• **TASK ITEM**
Write out all entries word for word.

[Stored data entries]
- - - - -

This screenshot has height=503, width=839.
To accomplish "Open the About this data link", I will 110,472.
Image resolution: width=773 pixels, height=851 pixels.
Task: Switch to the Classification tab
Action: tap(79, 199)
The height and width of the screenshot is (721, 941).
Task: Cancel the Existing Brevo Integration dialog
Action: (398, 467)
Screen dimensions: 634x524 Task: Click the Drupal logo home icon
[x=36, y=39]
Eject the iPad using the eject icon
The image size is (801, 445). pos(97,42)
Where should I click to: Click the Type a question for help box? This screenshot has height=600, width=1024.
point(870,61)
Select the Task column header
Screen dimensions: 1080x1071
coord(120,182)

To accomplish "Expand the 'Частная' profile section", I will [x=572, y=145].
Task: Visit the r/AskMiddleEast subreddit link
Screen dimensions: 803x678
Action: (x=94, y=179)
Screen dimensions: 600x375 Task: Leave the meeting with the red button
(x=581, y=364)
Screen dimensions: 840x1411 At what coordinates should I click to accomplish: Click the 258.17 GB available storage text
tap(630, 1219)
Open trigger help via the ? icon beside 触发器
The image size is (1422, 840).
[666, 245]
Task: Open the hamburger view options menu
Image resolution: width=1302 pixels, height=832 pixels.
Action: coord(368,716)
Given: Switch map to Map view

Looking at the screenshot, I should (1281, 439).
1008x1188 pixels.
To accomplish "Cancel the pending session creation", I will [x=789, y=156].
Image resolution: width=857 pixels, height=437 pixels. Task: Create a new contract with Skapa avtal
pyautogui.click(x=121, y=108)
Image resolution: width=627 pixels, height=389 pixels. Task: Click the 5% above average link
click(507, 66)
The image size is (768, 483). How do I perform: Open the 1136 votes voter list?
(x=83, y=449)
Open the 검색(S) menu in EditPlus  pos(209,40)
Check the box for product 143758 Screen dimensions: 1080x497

- - - - -

• **WRITTEN ANSWER**
This screenshot has height=503, width=839.
To accomplish "Open the About this data link", I will 110,472.
Image resolution: width=773 pixels, height=851 pixels.
Task: Switch to the Classification tab
Action: tap(79, 199)
The height and width of the screenshot is (721, 941).
Task: Cancel the Existing Brevo Integration dialog
Action: (398, 467)
Screen dimensions: 634x524 Task: Click the Drupal logo home icon
[x=36, y=39]
Eject the iPad using the eject icon
The image size is (801, 445). pos(97,42)
Where should I click to: Click the Type a question for help box? This screenshot has height=600, width=1024.
point(870,61)
Select the Task column header
Screen dimensions: 1080x1071
coord(120,182)

To accomplish "Expand the 'Частная' profile section", I will [x=572, y=145].
Task: Visit the r/AskMiddleEast subreddit link
Screen dimensions: 803x678
Action: (x=94, y=179)
Screen dimensions: 600x375 Task: Leave the meeting with the red button
(x=581, y=364)
Screen dimensions: 840x1411 At what coordinates should I click to accomplish: Click the 258.17 GB available storage text
tap(630, 1219)
Open trigger help via the ? icon beside 触发器
The image size is (1422, 840).
[666, 245]
Task: Open the hamburger view options menu
Image resolution: width=1302 pixels, height=832 pixels.
Action: coord(368,716)
Given: Switch map to Map view

Looking at the screenshot, I should (1281, 439).
1008x1188 pixels.
To accomplish "Cancel the pending session creation", I will [x=789, y=156].
Image resolution: width=857 pixels, height=437 pixels. Task: Create a new contract with Skapa avtal
pyautogui.click(x=121, y=108)
Image resolution: width=627 pixels, height=389 pixels. Task: Click the 5% above average link
click(507, 66)
The image size is (768, 483). How do I perform: Open the 1136 votes voter list?
(x=83, y=449)
Open the 검색(S) menu in EditPlus  pos(209,40)
Check the box for product 143758 Screen dimensions: 1080x497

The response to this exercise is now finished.